# PuTTY crashes sshd



## SirDice (Mar 9, 2016)

I have to maintain a few servers for a client. Most are running 9.3-RELEASE. The last freebsd-update(8) updated /lib/libcrypto.so.6 (among other things). Since then every time I try to connect to an updated server I get kicked off and sshd(8) crashes on the host. Logging in from one of the other FreeBSD hosts works. It's only connections from PuTTY on my Windows laptop that appear to crash sshd(8). Enabling logging in PuTTY shows it's crashing somewhere halfway during the negotiation. 

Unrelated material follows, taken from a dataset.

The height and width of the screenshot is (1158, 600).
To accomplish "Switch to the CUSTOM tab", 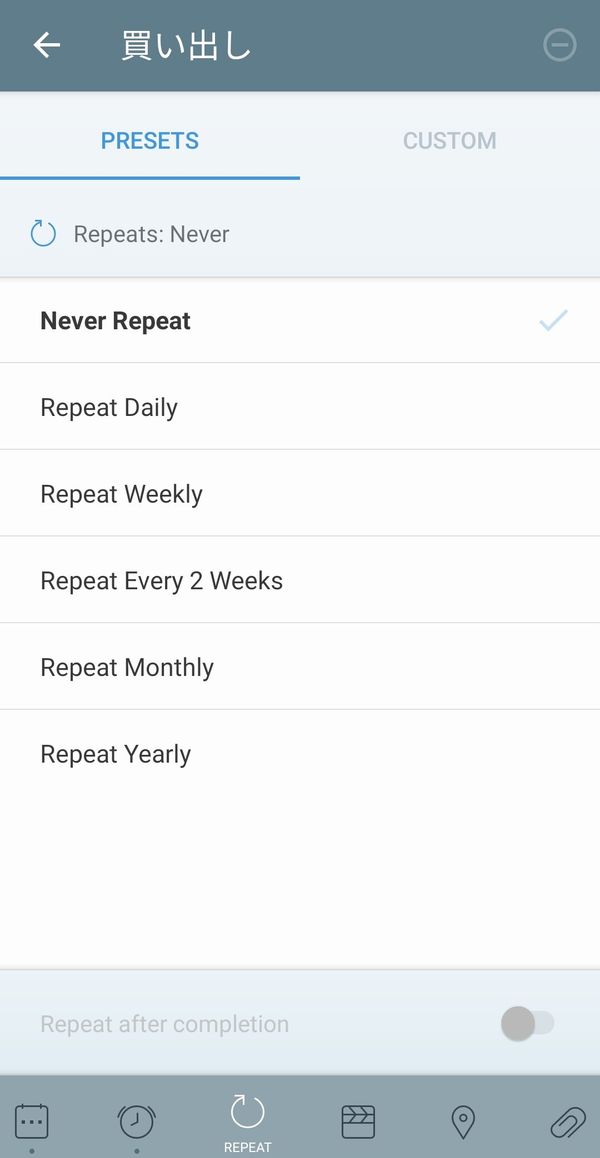I will point(450,140).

I can actually reproduce it, servers that haven't been updated work fine. After the update replaced /lib/libcrypto.so.6 (and a reboot) sshd(8) crashes every time I connect with PuTTY.

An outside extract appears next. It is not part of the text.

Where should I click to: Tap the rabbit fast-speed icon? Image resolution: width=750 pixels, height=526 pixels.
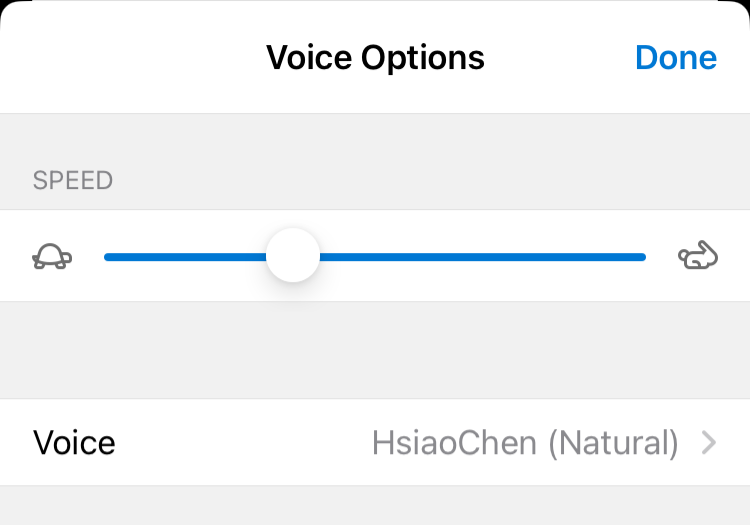[698, 257]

Is anybody else seeing this?


----------



## protocelt (Mar 9, 2016)

Maybe PR 207783 is relevant to this?


----------



## SirDice (Mar 9, 2016)

Yep, that looks like the same issue. Besides the child sshd(8) crashing I'm also seeing errors from sudo(8). I'll see if I can add it to the PR. 

```
Mar  9 16:47:13 db8.example.com sudo: in openpam_check_error_code(): pam_sm_authenticate(): unexpected return value 27
```

Thanks.


----------